Arneis is a better choice since its flavor profile typically includes apple, as well as citrus, peach and tropical or mineral tones. However, Arneis is known for a faint bitter note on the finish, sometimes described as grapefruit peel or almond.
This leaves Riesling, whose bright acidity, distinct aromas and pure fruit flavors are a good match for our wine. Made in a variety of styles, its typical flavors include citrus, apple, peach and floral or mineral notes.
This wine is a Riesling.
Due to its popularity, Riesling is planted in many winegrowing regions around the world. Fortunately for us, the grape transmits terroir very well and its flavors and character are often influenced by where it’s grown. With this in mind we can narrow our options.
Chile and Italy have a small amount of acreage planted to Riesling but local vintners generally focus on other white varieties. Additionally, both Chile’s Rieslings as well as those from northeastern Italy’s Alto Adige region—where the bulk of the country’s Riesling is found—tend to be more full-bodied.
California has a long history with Riesling and several thousand acres are planted in the state, mainly in cooler locations such as Monterey County. However, California’s climate is generally too warm for dry-style Riesling so we should look to areas that focus on dry wines. France is a better option. In Alsace, the only area where it’s officially allowed to be planted, Riesling is adept at expressing the varied soils of the region. Depending on a producer’s house style, the local wines can be dry or feature some residual sugar. Still, we would expect our Riesling to have a stronger mineral character and more body if it were from Alsace, and so we move on.
The final country on our list is Australia. Riesling was first introduced to the country in the mid-1800s when settlers planted it in parts of Barossa Valley and Clare Valley.

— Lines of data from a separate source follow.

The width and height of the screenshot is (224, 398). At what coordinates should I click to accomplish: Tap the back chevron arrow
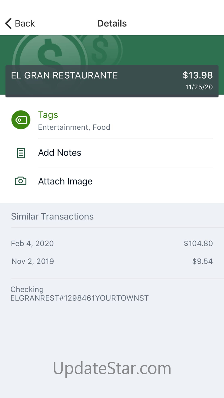pos(8,24)
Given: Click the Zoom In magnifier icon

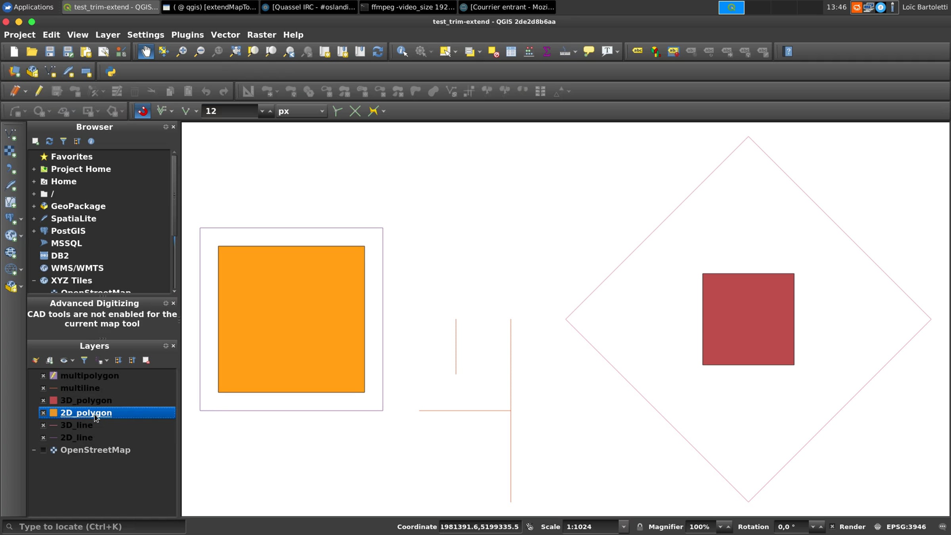Looking at the screenshot, I should [x=181, y=52].
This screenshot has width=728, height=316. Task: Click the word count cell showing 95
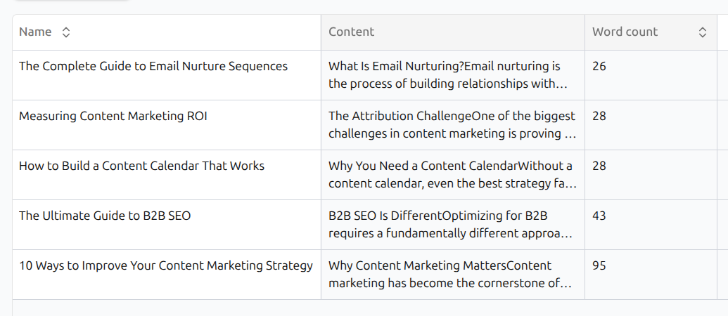(x=599, y=266)
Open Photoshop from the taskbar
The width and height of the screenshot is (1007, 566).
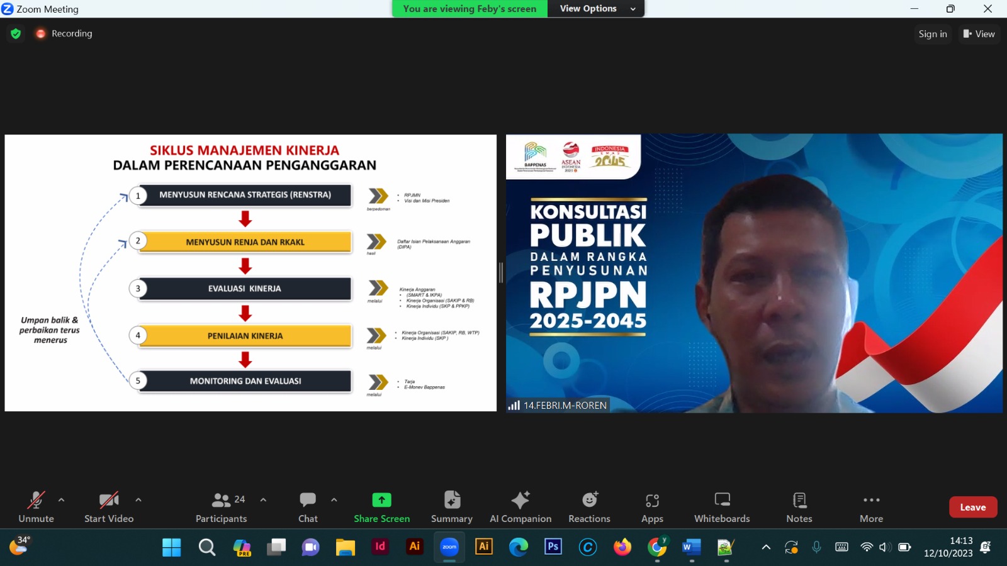click(x=553, y=547)
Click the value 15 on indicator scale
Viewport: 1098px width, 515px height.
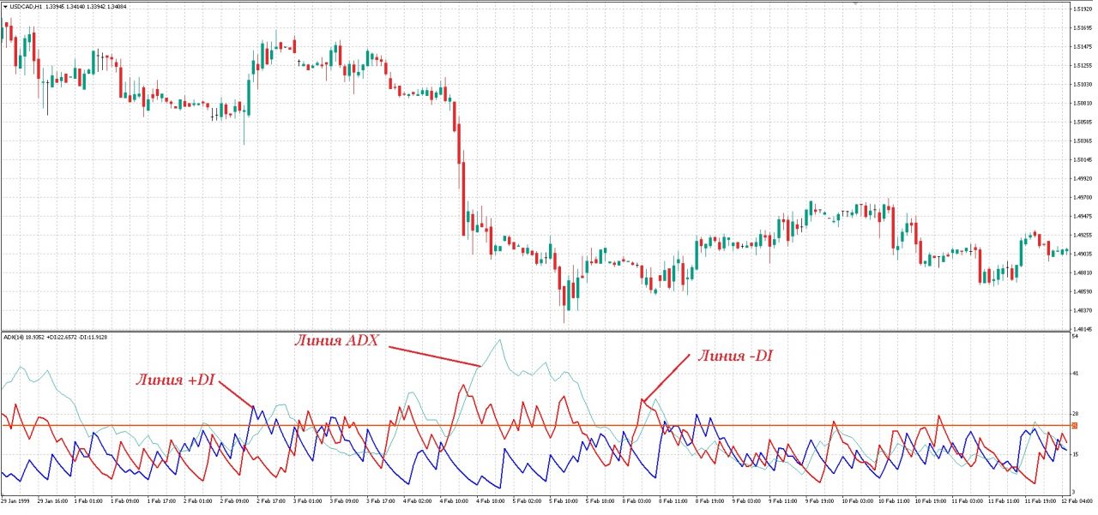point(1075,454)
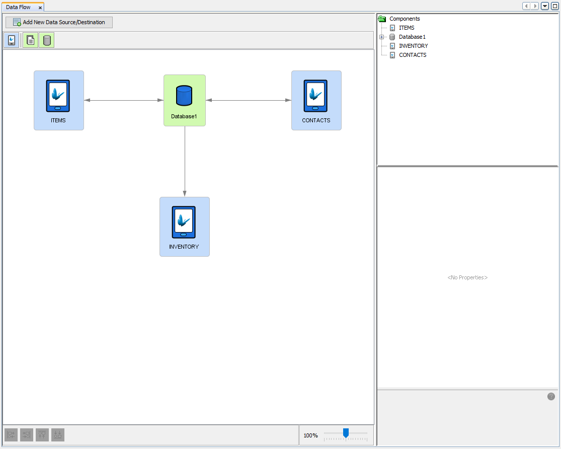561x449 pixels.
Task: Open the document list dropdown arrow
Action: point(545,6)
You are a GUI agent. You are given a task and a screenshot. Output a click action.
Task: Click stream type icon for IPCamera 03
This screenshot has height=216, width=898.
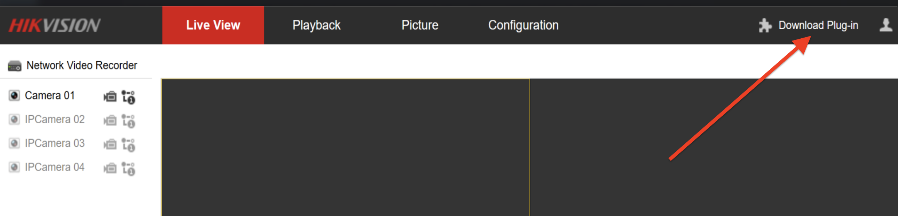(128, 145)
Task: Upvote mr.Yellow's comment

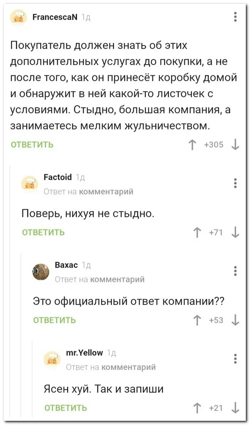Action: 197,408
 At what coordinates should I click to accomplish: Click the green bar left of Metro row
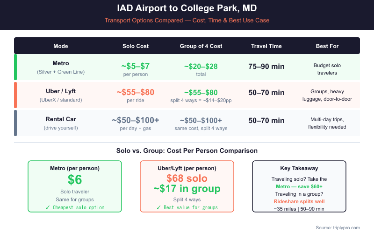[15, 67]
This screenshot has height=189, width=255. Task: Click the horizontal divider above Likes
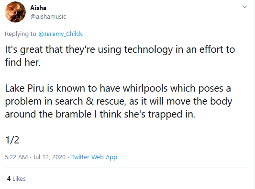126,167
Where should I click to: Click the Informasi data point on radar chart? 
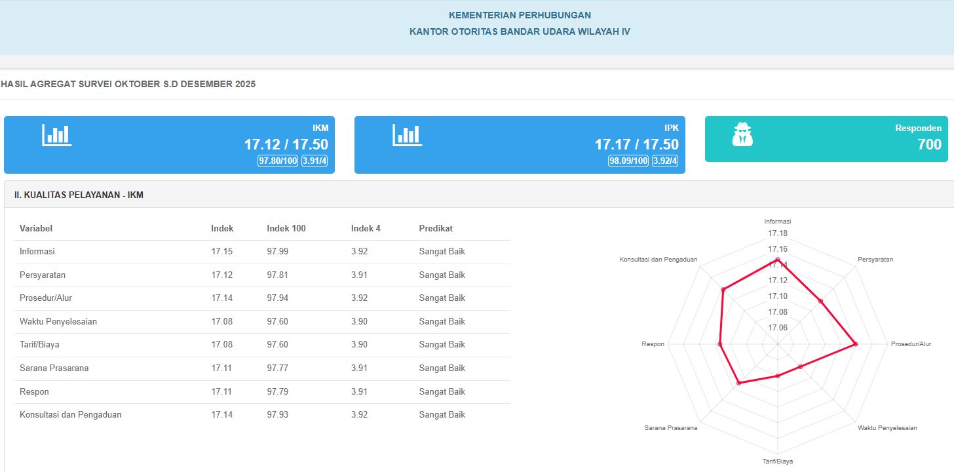(x=778, y=260)
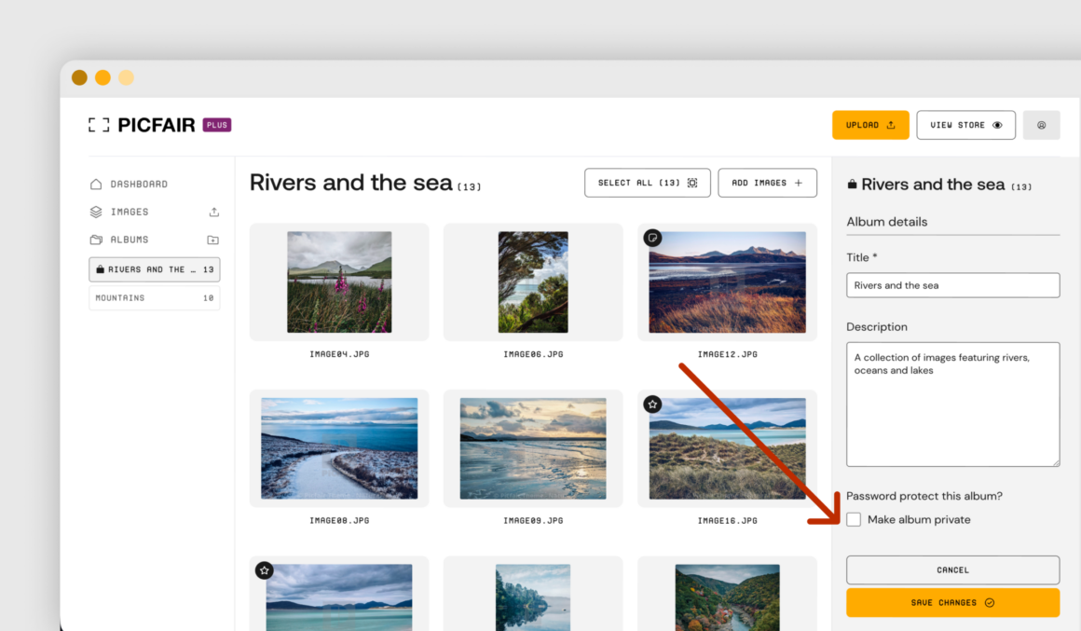1081x631 pixels.
Task: Click the eye icon on View Store
Action: pyautogui.click(x=995, y=124)
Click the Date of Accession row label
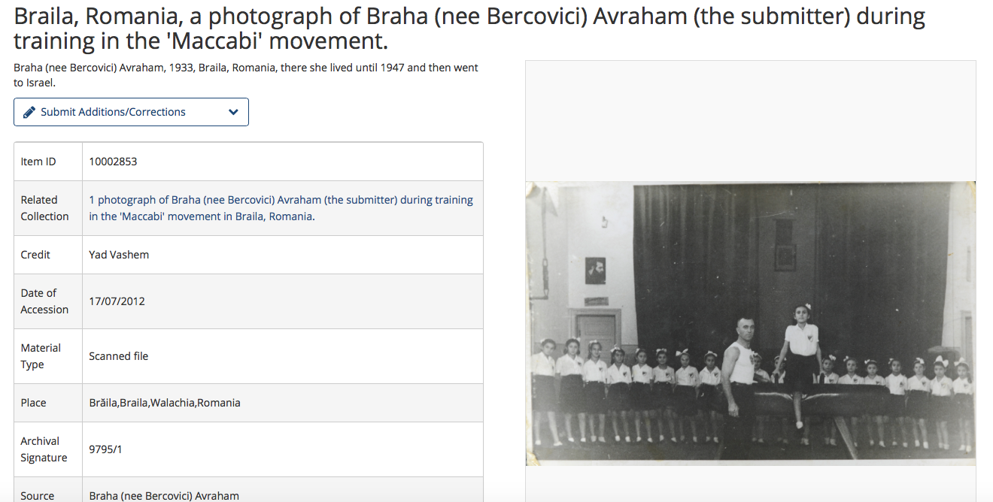This screenshot has width=993, height=502. coord(44,301)
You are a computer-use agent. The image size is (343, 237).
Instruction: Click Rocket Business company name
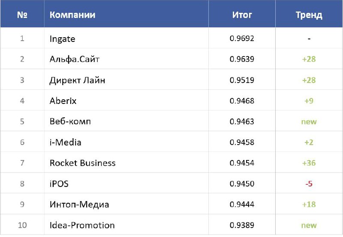[82, 163]
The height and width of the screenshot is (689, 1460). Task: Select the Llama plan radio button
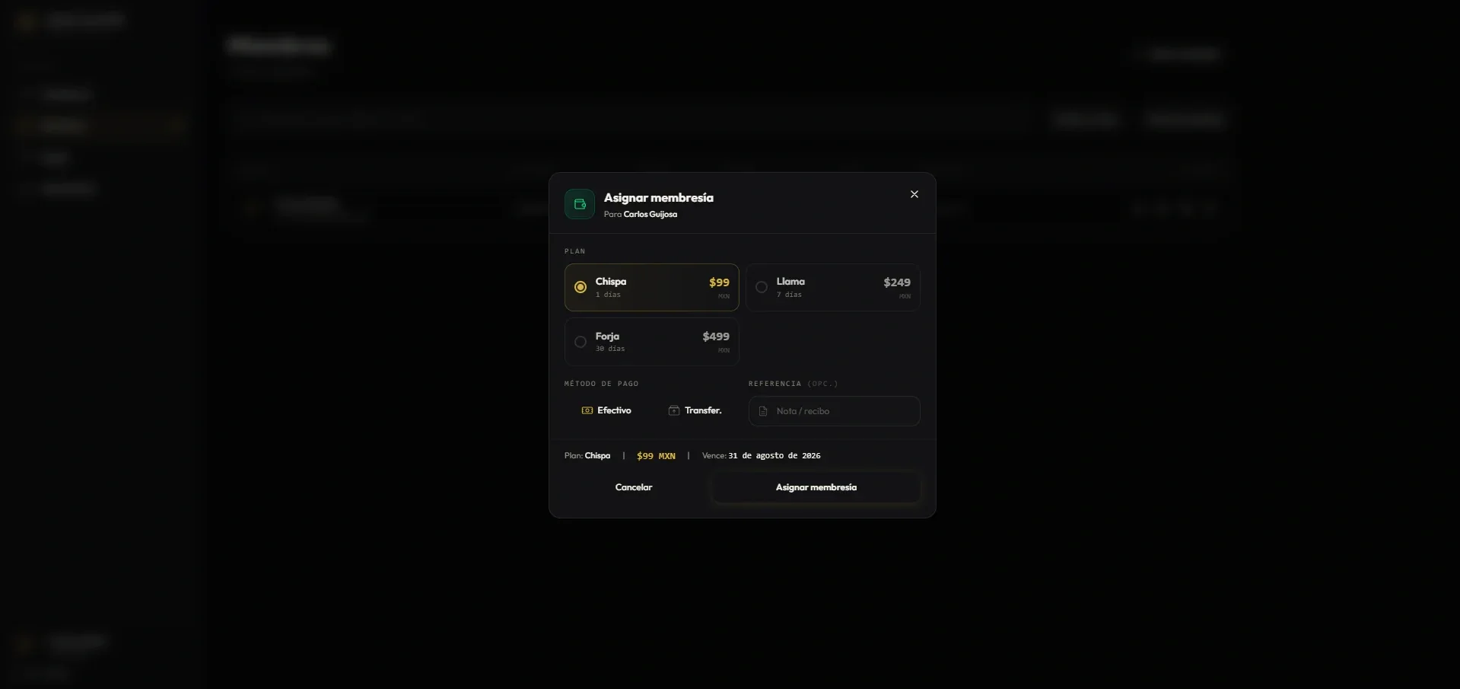tap(762, 287)
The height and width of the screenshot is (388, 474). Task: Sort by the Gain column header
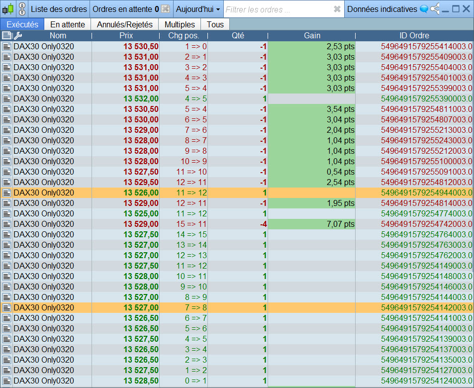coord(312,35)
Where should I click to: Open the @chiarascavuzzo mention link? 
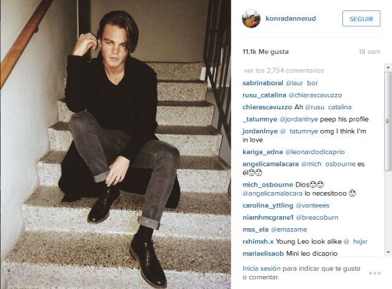315,95
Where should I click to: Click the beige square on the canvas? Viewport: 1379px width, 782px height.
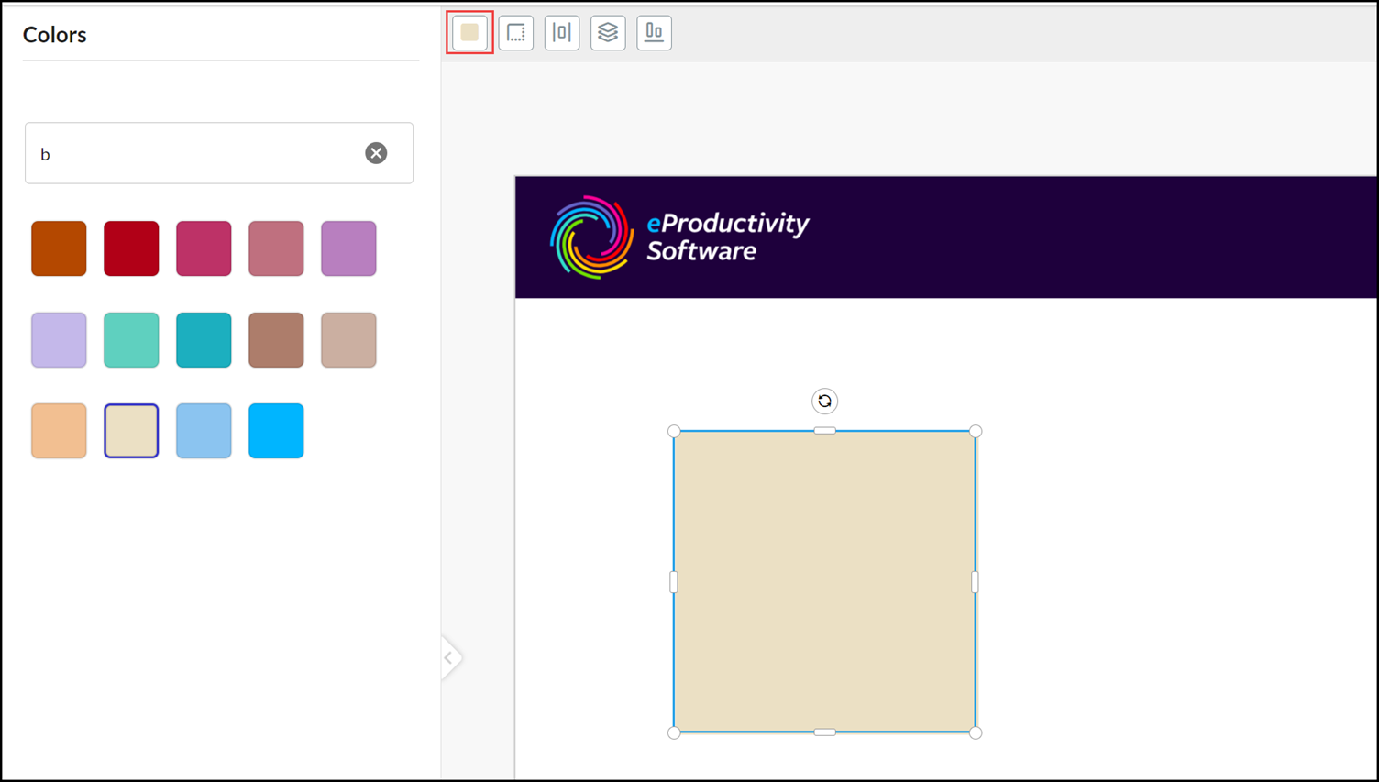point(824,581)
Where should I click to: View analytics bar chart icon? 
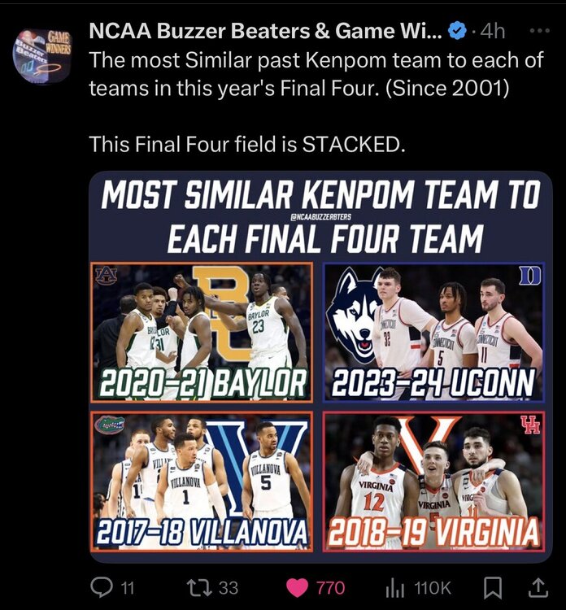(395, 588)
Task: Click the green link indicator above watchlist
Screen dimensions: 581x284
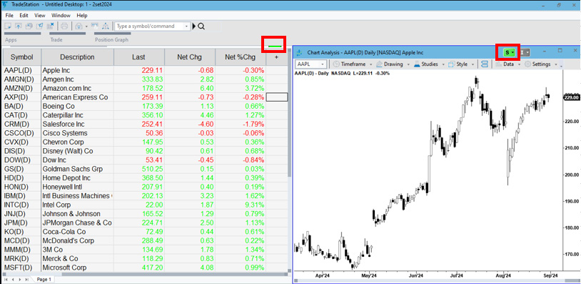Action: coord(275,46)
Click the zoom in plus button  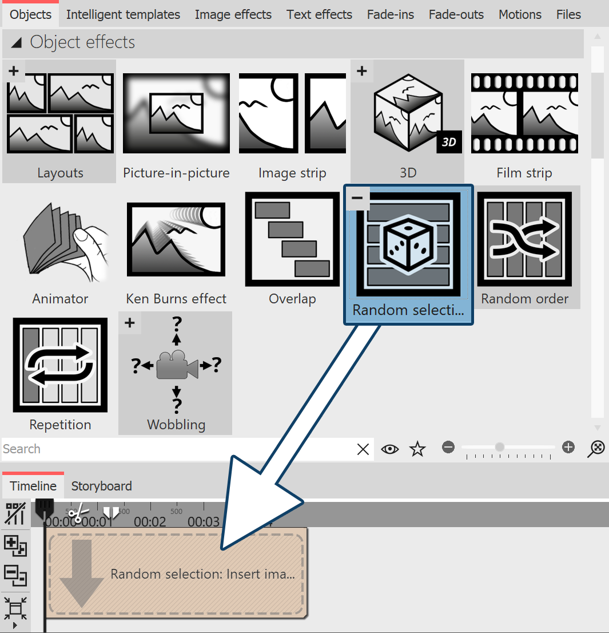568,447
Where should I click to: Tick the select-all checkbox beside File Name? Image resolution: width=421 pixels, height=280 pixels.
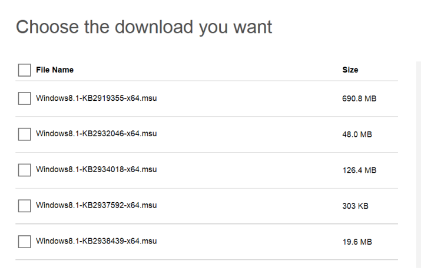24,70
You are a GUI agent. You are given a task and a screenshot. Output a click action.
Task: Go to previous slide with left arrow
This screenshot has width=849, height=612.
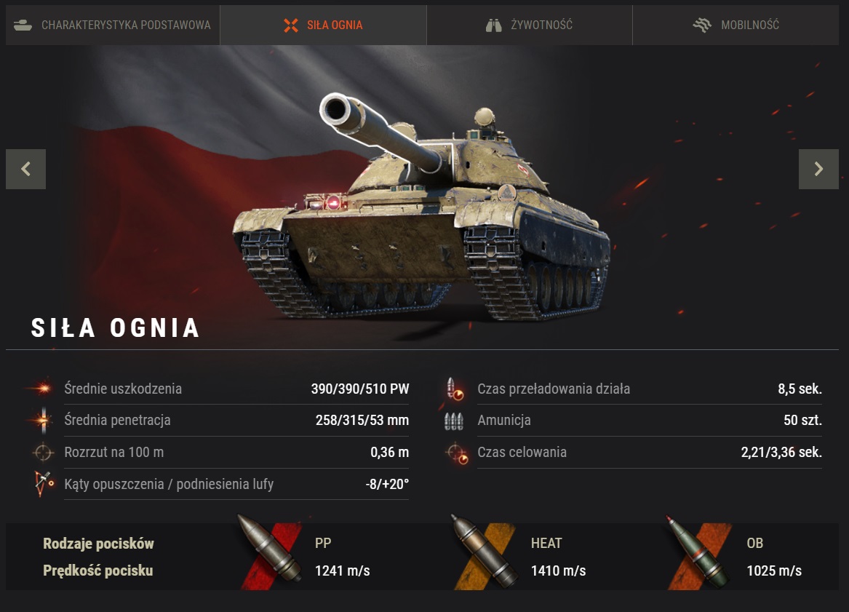[26, 169]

The grape thrives in high elevation sites where cool microclimates allow it to ripen fully. Australian Riesling is typically bone-dry with crisp acidity, and features stone fruit and citrus flavors. We have found our country.
This Riesling is from Australia
One of the Riesling’s defining traits is its ability to age, often for decades in the case of high-quality dry and dessert wines. Over time, Riesling can evolve, taking on flavors and aromas of dried fruit, candied citrus, honey and smoke. It may also gain some flesh in the bottle with additional accents of beeswax or mineral. Since our wine is zingy and fresh, we can safely assume it’s still young.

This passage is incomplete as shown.